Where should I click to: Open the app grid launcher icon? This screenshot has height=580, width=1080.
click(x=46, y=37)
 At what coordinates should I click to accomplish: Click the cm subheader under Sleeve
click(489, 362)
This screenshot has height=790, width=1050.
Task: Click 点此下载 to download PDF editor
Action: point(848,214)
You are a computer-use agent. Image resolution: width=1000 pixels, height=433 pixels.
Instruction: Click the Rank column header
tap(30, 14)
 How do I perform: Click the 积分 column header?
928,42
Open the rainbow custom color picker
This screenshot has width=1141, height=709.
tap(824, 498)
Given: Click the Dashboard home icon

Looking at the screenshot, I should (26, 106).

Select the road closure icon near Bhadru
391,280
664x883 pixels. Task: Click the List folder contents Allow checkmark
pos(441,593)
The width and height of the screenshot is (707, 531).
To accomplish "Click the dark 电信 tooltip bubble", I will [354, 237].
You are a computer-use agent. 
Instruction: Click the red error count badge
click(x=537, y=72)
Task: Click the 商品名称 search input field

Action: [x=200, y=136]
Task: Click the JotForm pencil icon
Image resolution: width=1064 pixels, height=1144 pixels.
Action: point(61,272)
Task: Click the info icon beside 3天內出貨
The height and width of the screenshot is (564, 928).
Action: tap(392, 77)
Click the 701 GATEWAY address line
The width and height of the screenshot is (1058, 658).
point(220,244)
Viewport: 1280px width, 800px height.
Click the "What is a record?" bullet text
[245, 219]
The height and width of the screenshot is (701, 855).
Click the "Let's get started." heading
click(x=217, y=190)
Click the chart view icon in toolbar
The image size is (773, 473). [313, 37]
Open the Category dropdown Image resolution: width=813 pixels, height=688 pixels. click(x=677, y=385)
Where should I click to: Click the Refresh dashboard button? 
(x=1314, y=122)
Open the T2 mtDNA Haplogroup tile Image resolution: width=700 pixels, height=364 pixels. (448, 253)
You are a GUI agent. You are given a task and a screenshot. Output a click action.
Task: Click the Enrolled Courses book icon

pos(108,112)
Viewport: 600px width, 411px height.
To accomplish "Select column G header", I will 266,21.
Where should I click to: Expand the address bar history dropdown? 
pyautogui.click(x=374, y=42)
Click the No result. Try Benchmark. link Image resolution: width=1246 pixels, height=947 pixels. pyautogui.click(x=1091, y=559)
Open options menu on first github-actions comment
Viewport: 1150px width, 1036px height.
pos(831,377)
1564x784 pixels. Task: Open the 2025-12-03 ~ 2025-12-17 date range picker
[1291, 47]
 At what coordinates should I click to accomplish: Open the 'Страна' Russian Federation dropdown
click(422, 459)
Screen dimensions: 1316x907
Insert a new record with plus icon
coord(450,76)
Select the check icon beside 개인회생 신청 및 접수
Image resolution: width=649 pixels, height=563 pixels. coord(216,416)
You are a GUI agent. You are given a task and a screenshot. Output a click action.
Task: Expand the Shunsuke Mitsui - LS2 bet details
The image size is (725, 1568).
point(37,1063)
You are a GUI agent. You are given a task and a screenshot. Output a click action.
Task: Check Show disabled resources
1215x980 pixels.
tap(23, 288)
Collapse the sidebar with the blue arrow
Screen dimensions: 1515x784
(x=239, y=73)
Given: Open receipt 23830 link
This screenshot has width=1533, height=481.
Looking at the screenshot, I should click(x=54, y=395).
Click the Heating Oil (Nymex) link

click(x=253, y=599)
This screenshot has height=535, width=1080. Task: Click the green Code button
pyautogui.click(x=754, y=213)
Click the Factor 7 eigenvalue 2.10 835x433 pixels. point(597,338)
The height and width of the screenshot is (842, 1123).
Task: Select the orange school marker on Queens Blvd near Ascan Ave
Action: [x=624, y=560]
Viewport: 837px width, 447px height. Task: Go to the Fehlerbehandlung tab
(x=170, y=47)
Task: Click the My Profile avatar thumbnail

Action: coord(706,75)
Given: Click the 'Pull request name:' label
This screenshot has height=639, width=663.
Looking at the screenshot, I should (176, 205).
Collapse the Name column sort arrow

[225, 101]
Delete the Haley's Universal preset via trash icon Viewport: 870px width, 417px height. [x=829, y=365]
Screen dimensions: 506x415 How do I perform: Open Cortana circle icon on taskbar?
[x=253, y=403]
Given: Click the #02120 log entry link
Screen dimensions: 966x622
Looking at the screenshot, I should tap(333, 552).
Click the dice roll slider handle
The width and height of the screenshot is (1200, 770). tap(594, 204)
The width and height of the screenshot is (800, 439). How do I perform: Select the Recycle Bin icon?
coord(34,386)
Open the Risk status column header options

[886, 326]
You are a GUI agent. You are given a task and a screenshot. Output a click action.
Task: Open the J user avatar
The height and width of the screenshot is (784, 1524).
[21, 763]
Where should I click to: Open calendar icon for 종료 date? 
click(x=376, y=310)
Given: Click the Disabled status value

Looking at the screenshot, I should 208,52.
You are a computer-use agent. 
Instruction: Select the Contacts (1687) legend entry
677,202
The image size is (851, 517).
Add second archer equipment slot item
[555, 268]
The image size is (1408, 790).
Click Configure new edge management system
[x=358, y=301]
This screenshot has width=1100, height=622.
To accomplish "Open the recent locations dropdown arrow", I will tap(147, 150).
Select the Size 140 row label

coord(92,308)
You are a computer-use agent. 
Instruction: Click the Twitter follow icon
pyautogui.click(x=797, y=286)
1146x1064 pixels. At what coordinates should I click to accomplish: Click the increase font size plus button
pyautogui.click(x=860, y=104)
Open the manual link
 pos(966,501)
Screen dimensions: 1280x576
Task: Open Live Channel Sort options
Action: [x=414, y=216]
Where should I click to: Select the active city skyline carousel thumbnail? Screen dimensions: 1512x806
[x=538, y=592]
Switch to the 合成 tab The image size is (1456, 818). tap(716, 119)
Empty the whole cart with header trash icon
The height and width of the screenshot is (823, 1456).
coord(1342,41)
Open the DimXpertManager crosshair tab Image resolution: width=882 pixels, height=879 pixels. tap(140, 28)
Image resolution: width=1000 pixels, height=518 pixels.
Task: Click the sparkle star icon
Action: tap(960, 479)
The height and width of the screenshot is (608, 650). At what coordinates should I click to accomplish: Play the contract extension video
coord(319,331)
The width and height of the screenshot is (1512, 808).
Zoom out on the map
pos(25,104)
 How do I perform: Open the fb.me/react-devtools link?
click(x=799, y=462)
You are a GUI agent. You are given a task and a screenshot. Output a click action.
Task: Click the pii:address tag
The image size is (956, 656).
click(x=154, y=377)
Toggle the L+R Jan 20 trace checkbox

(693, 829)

- **Your goal**: Every record above must be repeated word for word.

- **Solution to this task**:
Where should I click to: Open the app grid launcher icon? This screenshot has height=580, width=1080.
click(x=46, y=37)
 At what coordinates should I click to accomplish: Click the cm subheader under Sleeve
click(489, 362)
This screenshot has height=790, width=1050.
Task: Click 点此下载 to download PDF editor
Action: point(848,214)
You are a computer-use agent. Image resolution: width=1000 pixels, height=433 pixels.
Instruction: Click the Rank column header
tap(30, 14)
 How do I perform: Click the 积分 column header?
928,42
Open the rainbow custom color picker
This screenshot has width=1141, height=709.
tap(824, 498)
Given: Click the Dashboard home icon

Looking at the screenshot, I should (26, 106).

Select the road closure icon near Bhadru
391,280
664x883 pixels. Task: Click the List folder contents Allow checkmark
pos(441,593)
The width and height of the screenshot is (707, 531).
To accomplish "Click the dark 电信 tooltip bubble", I will [354, 237].
You are a computer-use agent. 
Instruction: Click the red error count badge
click(x=537, y=72)
Task: Click the 商品名称 search input field

Action: [x=200, y=136]
Task: Click the JotForm pencil icon
Image resolution: width=1064 pixels, height=1144 pixels.
Action: point(61,272)
Task: Click the info icon beside 3天內出貨
The height and width of the screenshot is (564, 928).
Action: tap(392, 77)
Click the 701 GATEWAY address line
The width and height of the screenshot is (1058, 658).
point(220,244)
Viewport: 1280px width, 800px height.
Click the "What is a record?" bullet text
[245, 219]
The height and width of the screenshot is (701, 855).
Click the "Let's get started." heading
click(x=217, y=190)
Click the chart view icon in toolbar
The image size is (773, 473). [313, 37]
Open the Category dropdown Image resolution: width=813 pixels, height=688 pixels. click(x=677, y=385)
Where should I click to: Click the Refresh dashboard button? 
(x=1314, y=122)
Open the T2 mtDNA Haplogroup tile Image resolution: width=700 pixels, height=364 pixels. (448, 253)
You are a GUI agent. You are given a task and a screenshot. Output a click action.
Task: Click the Enrolled Courses book icon

pos(108,112)
Viewport: 600px width, 411px height.
To accomplish "Select column G header", I will 266,21.
Where should I click to: Expand the address bar history dropdown? 
pyautogui.click(x=374, y=42)
Click the No result. Try Benchmark. link Image resolution: width=1246 pixels, height=947 pixels. pyautogui.click(x=1091, y=559)
Open options menu on first github-actions comment
Viewport: 1150px width, 1036px height.
pos(831,377)
1564x784 pixels. Task: Open the 2025-12-03 ~ 2025-12-17 date range picker
[1291, 47]
 At what coordinates should I click to accomplish: Open the 'Страна' Russian Federation dropdown
click(422, 459)
Screen dimensions: 1316x907
Insert a new record with plus icon
coord(450,76)
Select the check icon beside 개인회생 신청 및 접수
Image resolution: width=649 pixels, height=563 pixels. coord(216,416)
You are a GUI agent. You are given a task and a screenshot. Output a click action.
Task: Expand the Shunsuke Mitsui - LS2 bet details
The image size is (725, 1568).
point(37,1063)
You are a GUI agent. You are given a task and a screenshot. Output a click action.
Task: Check Show disabled resources
1215x980 pixels.
tap(23, 288)
Collapse the sidebar with the blue arrow
Screen dimensions: 1515x784
(x=239, y=73)
Given: Open receipt 23830 link
This screenshot has width=1533, height=481.
Looking at the screenshot, I should click(x=54, y=395).
Click the Heating Oil (Nymex) link

click(x=253, y=599)
This screenshot has height=535, width=1080. Task: Click the green Code button
pyautogui.click(x=754, y=213)
Click the Factor 7 eigenvalue 2.10 835x433 pixels. point(597,338)
The height and width of the screenshot is (842, 1123).
Task: Select the orange school marker on Queens Blvd near Ascan Ave
Action: [x=624, y=560]
Viewport: 837px width, 447px height. Task: Go to the Fehlerbehandlung tab
(x=170, y=47)
Task: Click the My Profile avatar thumbnail

Action: coord(706,75)
Given: Click the 'Pull request name:' label
This screenshot has height=639, width=663.
Looking at the screenshot, I should (176, 205).
Collapse the Name column sort arrow

[225, 101]
Delete the Haley's Universal preset via trash icon Viewport: 870px width, 417px height. [x=829, y=365]
Screen dimensions: 506x415 How do I perform: Open Cortana circle icon on taskbar?
[x=253, y=403]
Given: Click the #02120 log entry link
Screen dimensions: 966x622
Looking at the screenshot, I should tap(333, 552).
Click the dice roll slider handle
The width and height of the screenshot is (1200, 770). tap(594, 204)
The width and height of the screenshot is (800, 439). How do I perform: Select the Recycle Bin icon?
coord(34,386)
Open the Risk status column header options

[886, 326]
You are a GUI agent. You are given a task and a screenshot. Output a click action.
Task: Open the J user avatar
The height and width of the screenshot is (784, 1524).
[21, 763]
Where should I click to: Open calendar icon for 종료 date? 
click(x=376, y=310)
Given: Click the Disabled status value

Looking at the screenshot, I should 208,52.
You are a computer-use agent. 
Instruction: Select the Contacts (1687) legend entry
677,202
The image size is (851, 517).
Add second archer equipment slot item
[555, 268]
The image size is (1408, 790).
Click Configure new edge management system
[x=358, y=301]
This screenshot has width=1100, height=622.
To accomplish "Open the recent locations dropdown arrow", I will tap(147, 150).
Select the Size 140 row label

coord(92,308)
You are a computer-use agent. 
Instruction: Click the Twitter follow icon
pyautogui.click(x=797, y=286)
1146x1064 pixels. At what coordinates should I click to accomplish: Click the increase font size plus button
pyautogui.click(x=860, y=104)
Open the manual link
 pos(966,501)
Screen dimensions: 1280x576
Task: Open Live Channel Sort options
Action: [x=414, y=216]
Where should I click to: Select the active city skyline carousel thumbnail? Screen dimensions: 1512x806
[x=538, y=592]
Switch to the 合成 tab The image size is (1456, 818). tap(716, 119)
Empty the whole cart with header trash icon
The height and width of the screenshot is (823, 1456).
coord(1342,41)
Open the DimXpertManager crosshair tab Image resolution: width=882 pixels, height=879 pixels. tap(140, 28)
Image resolution: width=1000 pixels, height=518 pixels.
Task: Click the sparkle star icon
Action: tap(960, 479)
The height and width of the screenshot is (608, 650). At what coordinates should I click to accomplish: Play the contract extension video
coord(319,331)
The width and height of the screenshot is (1512, 808).
Zoom out on the map
pos(25,104)
 How do I perform: Open the fb.me/react-devtools link?
click(x=799, y=462)
You are a GUI agent. You are given a task and a screenshot. Output a click action.
Task: Click the pii:address tag
The image size is (956, 656).
click(x=154, y=377)
Toggle the L+R Jan 20 trace checkbox

(693, 829)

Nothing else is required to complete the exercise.